第27話

新たに表示された進化先のリストを、俺はじっと見つめた。

タイドロード、アビスラプトル、クラーケンキング。

どれも、進化すれば確実に今よりも遥かに強力な存在になれるだろう。

だが、迷いはなかった。


【タイドロード】

──水流支配能力特化。海流そのものを操り、周囲を制圧可能。


【アビスラプトル】

──瞬間火力特化。奇襲と一撃必殺を極めるハンタータイプ。


【クラーケンキング】

──耐久と制圧力特化。

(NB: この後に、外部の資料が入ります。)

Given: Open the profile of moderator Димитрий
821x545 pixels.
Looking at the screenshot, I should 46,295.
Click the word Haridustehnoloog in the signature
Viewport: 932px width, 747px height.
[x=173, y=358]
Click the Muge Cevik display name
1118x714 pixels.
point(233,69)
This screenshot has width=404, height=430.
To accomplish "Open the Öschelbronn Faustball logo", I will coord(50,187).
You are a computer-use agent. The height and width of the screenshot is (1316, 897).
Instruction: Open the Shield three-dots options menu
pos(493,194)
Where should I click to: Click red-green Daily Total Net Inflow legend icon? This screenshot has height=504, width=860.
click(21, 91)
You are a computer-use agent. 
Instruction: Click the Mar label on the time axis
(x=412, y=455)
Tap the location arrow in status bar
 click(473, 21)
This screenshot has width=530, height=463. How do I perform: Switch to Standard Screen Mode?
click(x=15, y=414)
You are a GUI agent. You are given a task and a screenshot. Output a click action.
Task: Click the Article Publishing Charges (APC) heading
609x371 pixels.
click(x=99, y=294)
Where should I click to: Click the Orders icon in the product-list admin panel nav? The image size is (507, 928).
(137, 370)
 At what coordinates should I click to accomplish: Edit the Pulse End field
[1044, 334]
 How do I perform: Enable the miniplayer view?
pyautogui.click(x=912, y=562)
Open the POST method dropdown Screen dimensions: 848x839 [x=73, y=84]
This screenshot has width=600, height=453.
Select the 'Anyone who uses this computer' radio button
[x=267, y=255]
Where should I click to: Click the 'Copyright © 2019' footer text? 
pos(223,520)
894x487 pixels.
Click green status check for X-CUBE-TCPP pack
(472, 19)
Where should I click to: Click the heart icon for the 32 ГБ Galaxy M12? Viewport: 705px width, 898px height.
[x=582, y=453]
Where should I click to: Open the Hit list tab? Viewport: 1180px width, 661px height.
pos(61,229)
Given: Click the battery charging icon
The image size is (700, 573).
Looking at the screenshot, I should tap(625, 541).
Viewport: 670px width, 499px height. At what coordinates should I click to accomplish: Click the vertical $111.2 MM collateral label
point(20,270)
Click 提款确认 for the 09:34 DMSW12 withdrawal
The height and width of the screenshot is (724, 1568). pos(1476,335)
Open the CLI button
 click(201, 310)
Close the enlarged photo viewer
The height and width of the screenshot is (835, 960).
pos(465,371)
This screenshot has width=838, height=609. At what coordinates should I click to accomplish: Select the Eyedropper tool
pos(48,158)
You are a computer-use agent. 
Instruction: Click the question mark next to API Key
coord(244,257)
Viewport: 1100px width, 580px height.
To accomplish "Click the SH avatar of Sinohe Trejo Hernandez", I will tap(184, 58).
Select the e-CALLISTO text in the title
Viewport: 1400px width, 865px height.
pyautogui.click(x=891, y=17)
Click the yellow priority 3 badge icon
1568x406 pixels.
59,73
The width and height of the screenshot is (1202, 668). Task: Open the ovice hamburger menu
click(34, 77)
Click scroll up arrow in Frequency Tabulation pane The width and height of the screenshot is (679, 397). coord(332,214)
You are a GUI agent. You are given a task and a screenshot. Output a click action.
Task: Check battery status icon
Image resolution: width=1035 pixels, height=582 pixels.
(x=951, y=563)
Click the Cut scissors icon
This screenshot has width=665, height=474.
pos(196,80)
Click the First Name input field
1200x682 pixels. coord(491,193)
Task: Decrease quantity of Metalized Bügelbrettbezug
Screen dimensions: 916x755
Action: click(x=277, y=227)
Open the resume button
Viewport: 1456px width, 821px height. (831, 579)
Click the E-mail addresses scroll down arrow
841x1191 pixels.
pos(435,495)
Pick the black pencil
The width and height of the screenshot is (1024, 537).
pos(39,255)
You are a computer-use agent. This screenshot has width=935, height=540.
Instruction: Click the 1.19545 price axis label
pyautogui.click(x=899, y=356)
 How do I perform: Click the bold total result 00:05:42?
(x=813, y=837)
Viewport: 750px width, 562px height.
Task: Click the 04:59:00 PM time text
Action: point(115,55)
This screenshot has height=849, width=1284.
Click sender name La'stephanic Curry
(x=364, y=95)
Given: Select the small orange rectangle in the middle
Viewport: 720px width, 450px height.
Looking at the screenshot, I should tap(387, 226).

海底の覇者と称される存在。


それぞれに長所と短所があるのはわかる。

だが、俺が目指すのは、海そのものを掌握する王だ。


だから──選ぶべきは決まっている。


(タイドロード……これしかねぇ)


俺は意識を集中し、進化先に選択を刻み込んだ。


【進化開始】


ウィンドウが消えると同時に、全身に猛烈な熱が走った。

骨が軋み、筋肉が引き裂かれ、皮膚が破れ、再構成されていく。

進化のたびに味わうこの感覚にも、少しは慣れてきたはずだった。

だが、今回のそれは、過去最大級だった。


俺は歯を食いしばり、身をよじった。

絶叫する代わりに、内側から膨れ上がる力に意識を集中させる。


(これが……タイドロード……)


全身を包む海流すら、俺の意志に応じて変化していく。

水の抵抗がほぼゼロになる。

まるで自分が海そのものになったかのような感覚。


進化が完了する頃には、俺の身体は大きく変わっていた。


鋭く伸びた爪。

しなやかでありながら鋼のような筋肉。

背には巨大なヒレが伸び、周囲の海流を自在に操るための器官が形成されていた。


ステータスウィンドウが開く。


【種族:タイドロード】

【レベル:20】

【HP:95/95】

【MP:15/15】

【筋力:50】

【敏捷:60】

【知力:12】

【耐久:36】

【スキル:水中遊泳(上級)、噛みつき(中級)、水圧噴射(中級)、感知(上級)、硬鱗化(中級)、甲羅強化(中級)、高速遊泳(上級)、捕食本能(中級)、渦潮掌握(中級)、血潮の加護(中級)、雷撃耐性(中級)、深海適応(初級)、水流支配(初級)】


進化に伴い、多くのスキルが強化され、さらに新スキル【水流支配】が追加されていた。


【水流支配(初級):広範囲にわたり水流を自由自在に操作し、敵味方の移動を制御可能】


(これだ……)


この力こそ、海を制するために必要だった。


ただ生き延びるために戦っていた最弱の頃とは違う。

今の俺は、環境すら意のままに操れる存在になった。


(この海は、もう俺の領域だ──)


新たな力を試すべく、俺は海底を蹴った。

水流が俺の意志に従い、海中に巨大な渦を作り出す。


強制的に敵を引き寄せ、動きを封じ、叩き潰す。

理想的な狩場を、俺自身の力で作り出せる。


心が震えた。


ここまで来た。

けれど、まだ満足なんかしていない。


次は──この海を越え、さらなる世界へ。


新たな目標が、自然と心に浮かんでいた。


(地上だ……)


この世界に海だけじゃない。

陸があり、空がある。


ならば、そこをも手に入れる。


今の俺なら、できる。


いや、必ずやってみせる。


俺は牙を剥き、深海を蹴って上昇を開始した。